Zoom supports this, so this should be easy for Z-Code. glulx doesn’t, though: I’ll have a look at hacking this into the interpreter, but it really needs to be a part of the specification for any IF interpreter (even on the desktop)
Licensing
CocoaGlk is currently licensed under the LGPL and distributed as a framework. This isn’t appropriate for the iPhone, as there’s no such thing as a framework and the LGPL requires things that are statically linked to be under the LGPL as well. That means almost no interpreters as many are under incompatible licenses.
The solution is to change the license to one that is less restrictive: probably the MIT or modified BSD license.
A more serious issue is that Apple’s SDK license prohibits downloading code to interpret: this means that it would be impossible to load any games that were not bundled with the interpreter. I think this is probably a fatal problem: it seems doubtful that many IF authors will be willing to pay the $99 required to get their work onto the iPhone - plus it would mean no Zork, ever.
User Interface
I haven’t really decided on how the UI should work. The basic functionality should be pretty simple, but there are a few issues new to running on a small display:
Complex graphics
Games like moments out of time use a complex window layout that won’t work too well if we use a large enough font to be legible when everything is on screen. So, it would seem sensible to have a Safari-like ability to zoom in and out.
However, games with a more traditional layout won’t really benefit from this, so we’re going to need to be clever and detect when we need to have a zooming display and when a simple, more legible, display is useful - some experimentation is required! The initial version will go for the ‘big but simple’ approach, which should work with the majority of IF games that are out there, but I’m not going to be satisfied until games like City of Secrets and Moments Out of Time run and look good.
Text entry
This is pretty crucial to get right. The iPhone keyboard isn’t ideal for typing lots of stuff in, so CocoaGlk is going to need to help out. Luckily, I can borrow ideas liberally from the Palm interpreters that already exist:
- Tapping on a word in a text window should insert it as input (with an animation + a quick way of undoing accidental taps)

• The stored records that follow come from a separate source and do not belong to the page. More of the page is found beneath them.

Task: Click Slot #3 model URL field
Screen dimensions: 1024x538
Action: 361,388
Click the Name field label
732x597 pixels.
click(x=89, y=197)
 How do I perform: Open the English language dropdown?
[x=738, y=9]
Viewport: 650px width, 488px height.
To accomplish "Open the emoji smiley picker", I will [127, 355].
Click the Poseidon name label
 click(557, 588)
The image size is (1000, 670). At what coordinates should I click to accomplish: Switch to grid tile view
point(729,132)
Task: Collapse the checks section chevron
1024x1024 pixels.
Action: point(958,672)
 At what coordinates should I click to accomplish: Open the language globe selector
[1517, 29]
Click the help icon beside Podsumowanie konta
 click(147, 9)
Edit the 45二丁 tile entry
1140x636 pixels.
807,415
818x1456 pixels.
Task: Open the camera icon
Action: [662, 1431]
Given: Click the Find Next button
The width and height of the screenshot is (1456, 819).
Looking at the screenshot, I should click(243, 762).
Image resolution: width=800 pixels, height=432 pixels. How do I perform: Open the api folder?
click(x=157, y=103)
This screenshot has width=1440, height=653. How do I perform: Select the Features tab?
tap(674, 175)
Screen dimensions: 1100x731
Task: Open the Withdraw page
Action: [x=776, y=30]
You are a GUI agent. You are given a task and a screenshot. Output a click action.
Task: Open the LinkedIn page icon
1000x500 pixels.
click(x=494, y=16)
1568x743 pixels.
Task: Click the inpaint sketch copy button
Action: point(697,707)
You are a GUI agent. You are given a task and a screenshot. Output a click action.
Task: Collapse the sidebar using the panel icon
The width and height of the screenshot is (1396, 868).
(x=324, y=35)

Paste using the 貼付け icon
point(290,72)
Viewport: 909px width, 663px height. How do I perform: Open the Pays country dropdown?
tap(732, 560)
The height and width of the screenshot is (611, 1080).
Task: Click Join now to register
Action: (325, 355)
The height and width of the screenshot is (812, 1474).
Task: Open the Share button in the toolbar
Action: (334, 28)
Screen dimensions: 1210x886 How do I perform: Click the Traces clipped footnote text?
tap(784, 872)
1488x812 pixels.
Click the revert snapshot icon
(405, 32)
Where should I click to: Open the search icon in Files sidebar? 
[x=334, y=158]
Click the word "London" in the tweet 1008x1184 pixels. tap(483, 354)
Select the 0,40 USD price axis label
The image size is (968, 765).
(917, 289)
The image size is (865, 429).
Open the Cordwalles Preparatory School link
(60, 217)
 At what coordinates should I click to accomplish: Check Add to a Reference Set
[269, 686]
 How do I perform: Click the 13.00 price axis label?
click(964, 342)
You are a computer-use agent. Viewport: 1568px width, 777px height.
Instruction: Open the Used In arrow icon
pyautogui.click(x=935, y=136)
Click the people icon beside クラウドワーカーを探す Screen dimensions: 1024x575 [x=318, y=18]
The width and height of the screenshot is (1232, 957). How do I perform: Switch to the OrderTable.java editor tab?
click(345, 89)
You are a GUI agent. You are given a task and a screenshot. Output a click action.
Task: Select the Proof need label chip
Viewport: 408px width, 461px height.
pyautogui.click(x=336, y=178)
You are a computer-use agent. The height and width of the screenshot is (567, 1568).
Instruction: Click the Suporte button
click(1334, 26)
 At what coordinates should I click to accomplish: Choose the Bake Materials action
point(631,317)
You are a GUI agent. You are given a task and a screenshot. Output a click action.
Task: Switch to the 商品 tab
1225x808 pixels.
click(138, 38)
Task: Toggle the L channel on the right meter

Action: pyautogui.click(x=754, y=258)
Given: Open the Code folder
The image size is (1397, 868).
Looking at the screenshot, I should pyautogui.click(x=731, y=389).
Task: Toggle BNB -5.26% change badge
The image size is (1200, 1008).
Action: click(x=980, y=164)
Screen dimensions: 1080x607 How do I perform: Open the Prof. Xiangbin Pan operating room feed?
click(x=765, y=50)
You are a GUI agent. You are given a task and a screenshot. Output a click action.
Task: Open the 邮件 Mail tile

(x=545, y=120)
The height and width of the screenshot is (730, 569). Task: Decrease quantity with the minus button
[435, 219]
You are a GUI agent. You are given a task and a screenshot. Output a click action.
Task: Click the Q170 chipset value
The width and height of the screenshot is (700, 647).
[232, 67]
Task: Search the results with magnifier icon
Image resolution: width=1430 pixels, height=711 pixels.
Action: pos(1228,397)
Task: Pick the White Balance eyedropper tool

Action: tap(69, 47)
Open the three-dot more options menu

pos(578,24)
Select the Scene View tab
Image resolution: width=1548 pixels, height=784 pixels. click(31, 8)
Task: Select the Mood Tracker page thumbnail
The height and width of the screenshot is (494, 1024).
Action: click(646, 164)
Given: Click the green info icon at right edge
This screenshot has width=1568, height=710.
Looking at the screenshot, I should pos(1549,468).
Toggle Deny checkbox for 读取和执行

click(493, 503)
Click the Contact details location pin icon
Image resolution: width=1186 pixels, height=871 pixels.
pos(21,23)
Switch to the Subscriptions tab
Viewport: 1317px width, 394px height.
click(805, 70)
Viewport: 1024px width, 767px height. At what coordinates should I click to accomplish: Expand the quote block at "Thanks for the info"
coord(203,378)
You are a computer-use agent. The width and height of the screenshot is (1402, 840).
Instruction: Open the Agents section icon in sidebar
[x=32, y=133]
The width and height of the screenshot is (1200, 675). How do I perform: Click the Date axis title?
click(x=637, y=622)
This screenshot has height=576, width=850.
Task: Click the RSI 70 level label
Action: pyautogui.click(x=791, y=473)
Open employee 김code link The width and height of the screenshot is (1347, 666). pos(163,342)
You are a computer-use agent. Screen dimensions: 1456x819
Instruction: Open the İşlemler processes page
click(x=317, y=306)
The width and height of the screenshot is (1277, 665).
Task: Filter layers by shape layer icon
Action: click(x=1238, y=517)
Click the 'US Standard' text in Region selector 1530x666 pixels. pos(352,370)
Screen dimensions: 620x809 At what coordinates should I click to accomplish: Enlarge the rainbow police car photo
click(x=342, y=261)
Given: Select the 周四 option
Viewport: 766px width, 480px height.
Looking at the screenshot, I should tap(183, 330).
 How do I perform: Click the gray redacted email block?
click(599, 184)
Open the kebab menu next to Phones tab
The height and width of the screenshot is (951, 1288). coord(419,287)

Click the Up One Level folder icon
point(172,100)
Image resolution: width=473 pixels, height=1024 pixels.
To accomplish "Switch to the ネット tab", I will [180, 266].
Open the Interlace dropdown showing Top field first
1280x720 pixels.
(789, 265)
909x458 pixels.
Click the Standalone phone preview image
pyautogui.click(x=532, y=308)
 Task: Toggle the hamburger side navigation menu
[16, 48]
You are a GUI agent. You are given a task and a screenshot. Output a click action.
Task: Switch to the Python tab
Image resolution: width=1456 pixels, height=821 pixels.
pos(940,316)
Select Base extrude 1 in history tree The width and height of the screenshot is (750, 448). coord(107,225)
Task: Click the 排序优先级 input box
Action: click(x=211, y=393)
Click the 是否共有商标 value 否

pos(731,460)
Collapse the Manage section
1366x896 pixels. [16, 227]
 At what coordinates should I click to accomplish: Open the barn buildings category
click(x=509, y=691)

- Tap + hold on the center of the display should pop up a compass rose. Dragging in a direction will enter that direction as a command.
- If possible, I’d like any words the game prints that don’t exist in the autocompletion dictionary to be added, at least for as long as CocoaGlk is running: that should make typing those made up magic words a lot easier.
- There also needs to be a way of getting a list of common verbs. I’m thinking that if a tap+hold on the center brings up a compass, one on the right side of the screen should bring up the verb list - drag to select a verb (the verb under where the user taps would be blank to avoid accidental input)
- Possibly the tap+hold gestures should be duplicated in a toolbar along the bottom of the screen (or only done that way if it works better)
There’s a tap+hold gesture on the left hand side that’s not being used in this scheme, so if someone thinks of some other useful shortcut, that could go there. The reason for using a tap+hold to bring up shortcuts is that dragging is more sensibly used to scroll around the game output.
That’s it for now.. I’ll try to get something more exciting for the next screenshot. Honest.